→ Extract to read
Another reason few remedies exist is that potentially helpful treatments may have been tested on the wrong patients. In most clinical trials of analgesics of all kinds, says Dr Munglani, fewer than a third of patients feel any benefit. Diagnostic improvements could help identify that cohort in advance.

At present, most pain of all kinds is assessed on a 0-10 scale, with zero representing no pain and ten the worst pain imaginable. In addition to misdiagnosing patients with overactive imaginations, such a scale flattens much of the nuance associated with pain. Carl von Baeyer, a pain scientist with the University of Saskatchewan, likens it to describing music by volume alone.

A more sophisticated form of assessment is quantitative sensory testing (qst). Developed in Germany in the 2000s, it aims to identify patients whose different forms of chronic pain may be caused by similar underlying mechanisms. Imperial’s Dr Vollert compares it to how similar infections may be either bacterial or viral in origin, necessitating entirely different treatment plans.

The methodology is simple. Individuals have a small metal plate held against their skin as the temperature of the plate is varied. The patients are then tested on their ability to detect the changes in temperature as well as the threshold at which they experience discomfort. The process is subsequently repeated with hairlike filaments and blunt needles in order to establish the patients’ sensitivity to pressure. The results allow researchers to group patients in a number of cohorts that transcend their diagnoses: those who are relatively normal but more sensitive to temperature changes (peripheral sensitisation), those less sensitive to both kinds of painful stimuli (extensive peripheral nerve fibre damage), and those with a loss of thermal detection (small fibre neuropathy). Many patients fall into more than one category, says Dr Vollert, who reckons that more subtle categories may yet emerge.

Such categorisations may seem self-indulgent, but they have shown promise in guiding people towards the right medications. Even, potentially, ones that already exist. In 2014, Dr Vollert and colleagues performed trials that showed that an anticonvulsant called oxcarbazepine, which had failed in previous trials across a broad swathe of patients with neuropathic pain (resulting from nerve damage), achieved results superior to a placebo in patients deemed by qst to have peripheral sensitisation. This success has resulted in interest from pharmaceutical firms keen to use qst to better target future medications.

→ Recorded data
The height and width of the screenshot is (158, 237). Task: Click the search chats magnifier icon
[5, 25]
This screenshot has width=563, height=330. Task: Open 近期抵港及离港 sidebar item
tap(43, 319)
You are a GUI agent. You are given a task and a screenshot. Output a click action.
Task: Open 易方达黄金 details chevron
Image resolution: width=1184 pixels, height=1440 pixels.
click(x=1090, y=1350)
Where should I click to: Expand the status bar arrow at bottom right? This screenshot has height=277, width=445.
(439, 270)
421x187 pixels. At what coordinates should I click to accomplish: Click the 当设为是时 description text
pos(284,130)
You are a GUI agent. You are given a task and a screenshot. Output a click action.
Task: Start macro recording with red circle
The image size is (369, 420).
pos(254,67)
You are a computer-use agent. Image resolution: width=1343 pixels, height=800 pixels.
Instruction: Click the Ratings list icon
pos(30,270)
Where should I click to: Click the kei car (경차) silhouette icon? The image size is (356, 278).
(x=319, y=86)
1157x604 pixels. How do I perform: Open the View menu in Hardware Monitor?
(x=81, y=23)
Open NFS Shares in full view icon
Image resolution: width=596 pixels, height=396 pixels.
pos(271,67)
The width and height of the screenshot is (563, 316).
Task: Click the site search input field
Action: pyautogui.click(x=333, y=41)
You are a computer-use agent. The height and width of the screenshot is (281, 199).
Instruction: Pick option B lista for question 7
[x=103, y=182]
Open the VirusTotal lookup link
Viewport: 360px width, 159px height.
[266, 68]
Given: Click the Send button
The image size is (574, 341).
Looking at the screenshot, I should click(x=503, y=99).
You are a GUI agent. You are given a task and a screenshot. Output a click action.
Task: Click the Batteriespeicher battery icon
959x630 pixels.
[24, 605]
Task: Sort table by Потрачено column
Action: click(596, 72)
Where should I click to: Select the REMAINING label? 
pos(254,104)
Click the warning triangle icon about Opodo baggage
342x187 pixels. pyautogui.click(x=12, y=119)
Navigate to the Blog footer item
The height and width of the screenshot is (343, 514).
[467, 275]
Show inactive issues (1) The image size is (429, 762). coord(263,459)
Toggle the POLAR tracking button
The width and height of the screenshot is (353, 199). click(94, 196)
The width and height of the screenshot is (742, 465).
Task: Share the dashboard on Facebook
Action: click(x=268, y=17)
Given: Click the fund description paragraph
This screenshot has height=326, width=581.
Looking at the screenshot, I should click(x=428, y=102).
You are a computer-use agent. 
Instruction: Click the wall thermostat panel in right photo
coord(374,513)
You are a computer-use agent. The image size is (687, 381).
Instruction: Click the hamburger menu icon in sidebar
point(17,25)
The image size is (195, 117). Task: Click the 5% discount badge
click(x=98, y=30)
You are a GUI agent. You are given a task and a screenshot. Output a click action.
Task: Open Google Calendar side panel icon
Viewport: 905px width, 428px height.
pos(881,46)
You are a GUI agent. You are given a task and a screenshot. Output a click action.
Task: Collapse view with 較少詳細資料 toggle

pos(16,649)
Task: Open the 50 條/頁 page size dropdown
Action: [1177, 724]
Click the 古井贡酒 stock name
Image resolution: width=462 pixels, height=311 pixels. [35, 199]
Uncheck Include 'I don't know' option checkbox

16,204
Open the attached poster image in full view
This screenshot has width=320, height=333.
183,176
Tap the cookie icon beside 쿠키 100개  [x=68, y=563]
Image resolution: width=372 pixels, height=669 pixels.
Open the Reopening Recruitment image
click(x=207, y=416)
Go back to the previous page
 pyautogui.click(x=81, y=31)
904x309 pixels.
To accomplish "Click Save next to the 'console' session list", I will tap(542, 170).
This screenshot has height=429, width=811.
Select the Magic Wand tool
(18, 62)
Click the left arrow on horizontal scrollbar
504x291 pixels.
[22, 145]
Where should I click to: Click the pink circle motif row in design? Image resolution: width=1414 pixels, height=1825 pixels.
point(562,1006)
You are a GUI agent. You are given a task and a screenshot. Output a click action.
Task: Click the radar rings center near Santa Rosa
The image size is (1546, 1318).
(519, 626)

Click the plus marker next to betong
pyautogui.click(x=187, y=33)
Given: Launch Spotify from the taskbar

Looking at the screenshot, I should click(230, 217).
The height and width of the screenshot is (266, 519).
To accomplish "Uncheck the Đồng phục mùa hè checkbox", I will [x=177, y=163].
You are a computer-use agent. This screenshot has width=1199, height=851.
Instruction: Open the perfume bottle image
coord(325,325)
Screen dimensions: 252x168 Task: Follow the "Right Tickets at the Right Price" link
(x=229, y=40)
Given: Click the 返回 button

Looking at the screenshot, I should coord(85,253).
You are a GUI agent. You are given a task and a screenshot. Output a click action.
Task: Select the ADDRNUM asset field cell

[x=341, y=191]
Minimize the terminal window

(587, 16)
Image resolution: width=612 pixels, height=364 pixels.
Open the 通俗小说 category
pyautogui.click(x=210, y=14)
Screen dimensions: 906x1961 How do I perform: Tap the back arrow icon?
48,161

→ What to work on
1. How would this sentence from the passage on pain assessment read in Spanish: "Diagnostic improvements could help identify that cohort in advance."
2. Can you write what comes next in the passage on pain assessment, starting right after its final sentence?
The material was drawn from a different source than the passage on pain assessment.

→ Responses to the exercise
1. Las mejoras en el diagnóstico podrían ayudar a identificar a ese grupo de antemano.

2.
Rolling this approach out from neuropathic to nociplastic pain comes with challenges. For one thing, says Dr Vollert, qst is best performed on a painful part of the body that can then be compared with a normal region. As nociplastic pain is frequently either felt across the body or else in inaccessible organs below the skin, this makes comparisons more difficult.

It couldn’t hurt

There are, however, some early signs that nociplastic patients could eventually feel the benefits. A 2022 study by researchers at Harvard Medical School showed that patients with fibromyalgia were most likely to feel the analgesic benefits of electrical nerve stimulation if they had increased sensitivity, as measured by qst. “The trajectory the field is on looks really promising,” says Dr Vollert.

Tests that can reveal a patient’s pain profile are enticing, especially when they offer the promise of early diagnosis. But researchers worry about the unintended consequences of setting a medical reference for what pain should look like. Many patients with chronic pain already get turned away on the grounds that they do not look as if they are in pain. Relying solely on a biomarker runs the risk of repeating the error. For Dr Eccleston, biomarkers, though useful, must not supplant the individual’s reported experience. “There is no objective measure of pain,” he says.